Fast forward a few years beyond that hike and my wedding, add a free-spirited kid to the picture, and now my wife and I take it as a badge of honor that Boston’s winter is no enemy of ours. It’s not like Boston is Tok (I vaguely recall commuting and hearing this story on WBUR, Boston’s NPR radio station, which is broadcast out of the BU School of Communication. I probably flinched or swerved the car). With time, we’ve come to enjoy the winter, and not just through the window. Here’s a recent post-snowstorm excursion from the balmy cocoon of our apartment…

Taking a break from work to have fun has been an interesting starting point for family conversation recently. That kind of break is likely to be preceded by some form of “I’ve worked hard, I deserve this…” But what is “this…” for you? What do you look forward to as the reward for your hard work?
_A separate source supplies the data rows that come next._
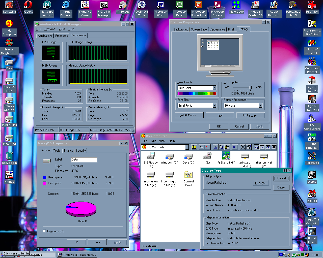Open the DAEMON Tools desktop shortcut
The image size is (323, 258).
click(142, 9)
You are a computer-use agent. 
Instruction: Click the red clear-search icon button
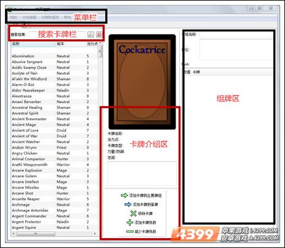pyautogui.click(x=99, y=34)
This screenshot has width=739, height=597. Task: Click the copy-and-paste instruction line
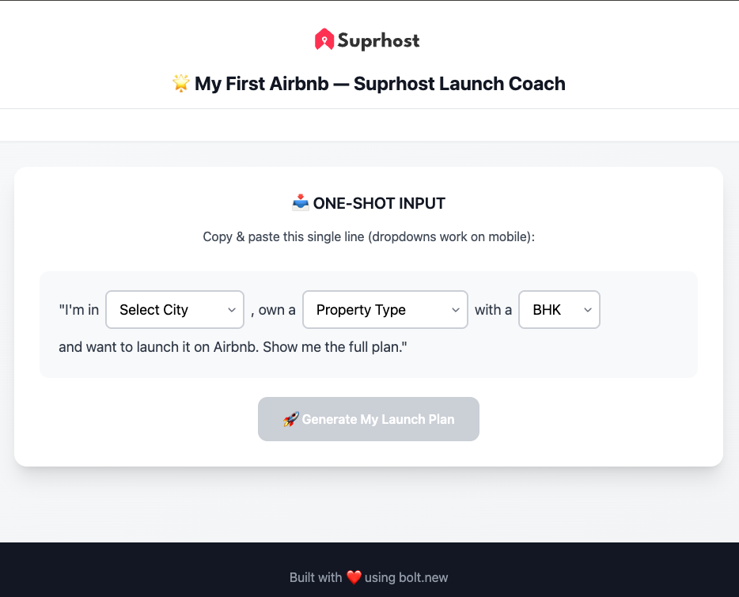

There’s no shortage of hard work in law school, and if my mom is right (note: she is), then nothing worthwhile in life comes without lots of it. So with hard work behind us and more on deck, rewards can be an invitation to back away, to reflect, and to consider the bigger picture of what we’ve been working toward. Is what we’re getting worth all that we’re putting in? When we’re settled about what we’re going after, rewards can refresh us and make us more effective when we get back to work.

I’m trying to think about how to take a good, refreshing break as a reward for hard work. Maybe a good reward is time with family and friends, or time alone—but that might imply that we have to earn time for relationships and self-care instead of taking it as a given that such time is an independent priority. Maybe a good reward is a cheap flight to somewhere new and different and altogether unrelated to what our everyday looks like—but that might border on escapism, implying that we are not totally sure about what we’ve committed ourselves to, if it’s worth all we’ve put into it, if we value it as much as we tell ourselves we do: yes, yes, of course we stand by our choices in life. Maybe a good reward is the product of the hard work itself, the measureable successes we can celebrate—but that might imply that we must chase our celebrations, with hard work as only one factor of success among many that are out of our control, stretching us across a timeline not of our choosing, often placing what would secretly be our real success too far ahead of us.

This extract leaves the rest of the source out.